# Help for Permanent Residency



## Mr. Christopher (Dec 27, 2017)

Does anyone know of agencies that help in obtaining Permanent Residency for Mexico?


----------



## Isla Verde (Oct 19, 2011)

Mr. Christopher said:


> Does anyone know of agencies that help in obtaining Permanent Residency for Mexico?


I've never heard of agencies that offer this service. What you need is a good immigration lawyer.


----------



## RVGRINGO (May 16, 2007)

Actually, you should need no help at all. Just go to the Mexican consulate, outside of Mexico if you are a tourist, and make application. Many of them have websites where you can determine the requirements and even find out if you need an appointment, etc.
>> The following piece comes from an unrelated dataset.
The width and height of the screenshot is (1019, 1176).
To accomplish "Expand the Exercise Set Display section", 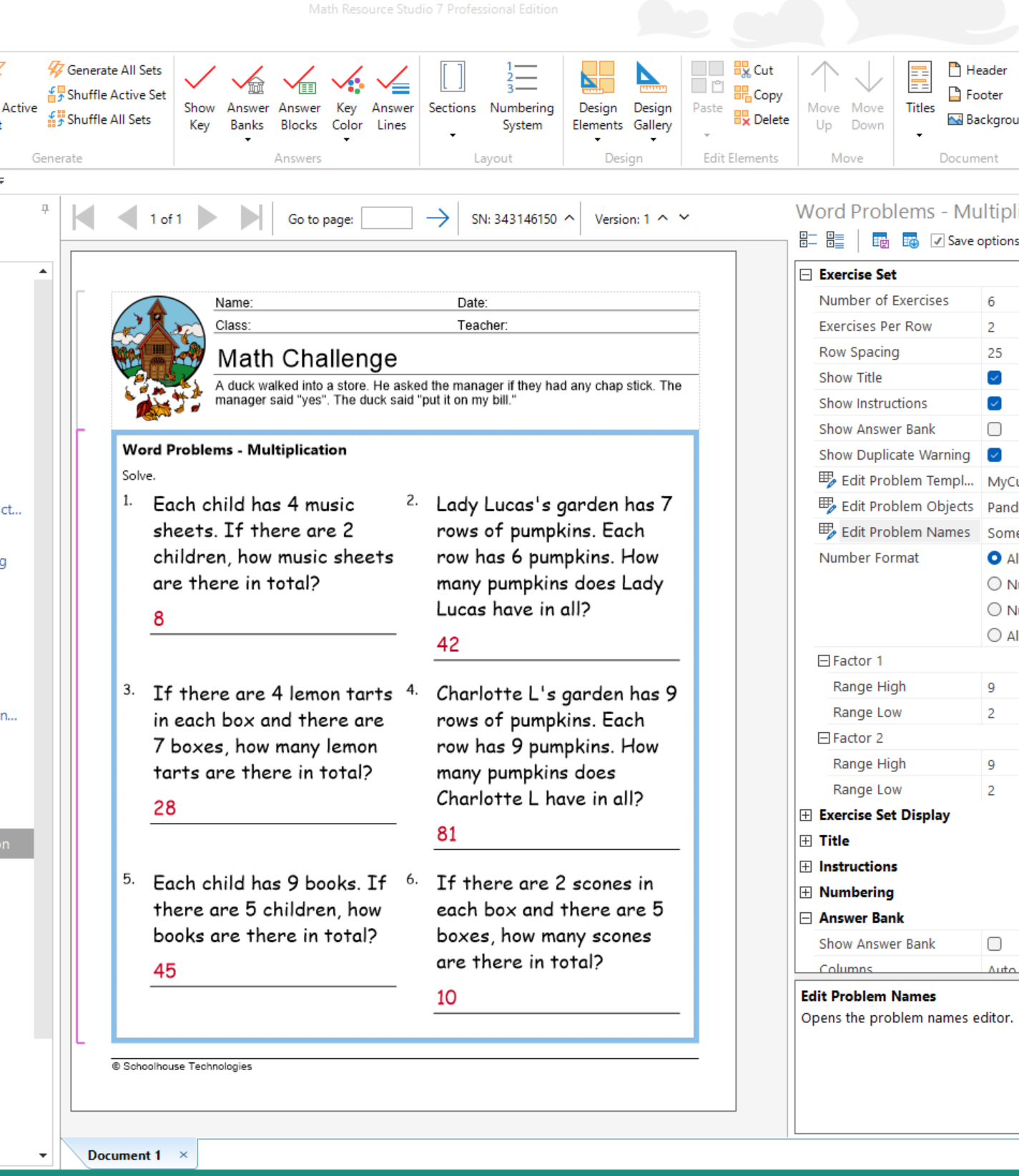I will pyautogui.click(x=806, y=815).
If you already have a Residente Temporal visa, just go to your INM office in Colima about 30 days before your visa is to expire at the end of 4 years. Take the usual IDs and proofs of residence. They will help you fill out the application to transition to Residente Permanente. No financial proofs will be needed.


----------



## Mr. Christopher (Dec 27, 2017)

If there aren't agencies for Permanent Residency Visas, I assume it's a pretty short and easy matter.


----------



## TundraGreen (Jul 15, 2010)

Mr. Christopher said:


> If there aren't agencies for Permanent Residency Visas, I assume it's a pretty short and easy matter.


Some people hire a facilitator, but, it is pretty easy to do it by yourself with even a minimal command of Spanish. When I was first here I managed to convert from FM-3 to FM-2 and get permission to work while having a really minimal command of Spanish. You just have to be willing to try. Depending on where it is, the staff in Instituto Nacional de Migración (INM) may even have someone who speaks some English. In Guadalajara one time, I talked to an information desk attendant who spoke some English.


----------



## chicois8 (Aug 8, 2009)

Steve Fry of Yucalandia added this info today on his excellent site:


https://yucalandia.com/2018/06/13/n...ion-form-in-english-issued-by-sre-consulates/


----------



## Mr. Christopher (Dec 27, 2017)

Is there an age requirement? Can one open a business or be employed locally?


----------



## TundraGreen (Jul 15, 2010)

Mr. Christopher said:


> Is there an age requirement? Can one open a business or be employed locally?


There are no age requirements applied to either the temporary or permanent visas. With a temporary visa (Residencial Temporal) you need to get a separate permission to work. With a permanent visa (Residencial Permanente) permission to work is included.


----------



## Mr. Christopher (Dec 27, 2017)

Thanks for all your replies. They're all helpful.


----------



## Mr. Christopher (Dec 27, 2017)

1) If applying for Mexican permanent residency while in the U.S., does one need to apply at the Mexican Consulate closest to their U.S. residency?

2) Does one need to have a rental contract or house ownership in Mexico before applying?


----------



## TundraGreen (Jul 15, 2010)

Mr. Christopher said:


> 1) If applying for Mexican permanent residency while in the U.S., does one need to apply at the Mexican Consulate closest to their U.S. residency?
> 
> 2) Does one need to have a rental contract or house ownership in Mexico before applying?


1) You can apply at any consulate. It need not be the closest to your US address.
2) No, after you arrive in Mexico, you will have to visit INM. They will want proof of your Mexican address at that time.


----------



## EmilyTravels (May 19, 2018)

TundraGreen said:


> 2) No, after you arrive in Mexico, you will have to visit INM. They will want proof of your Mexican address at that time.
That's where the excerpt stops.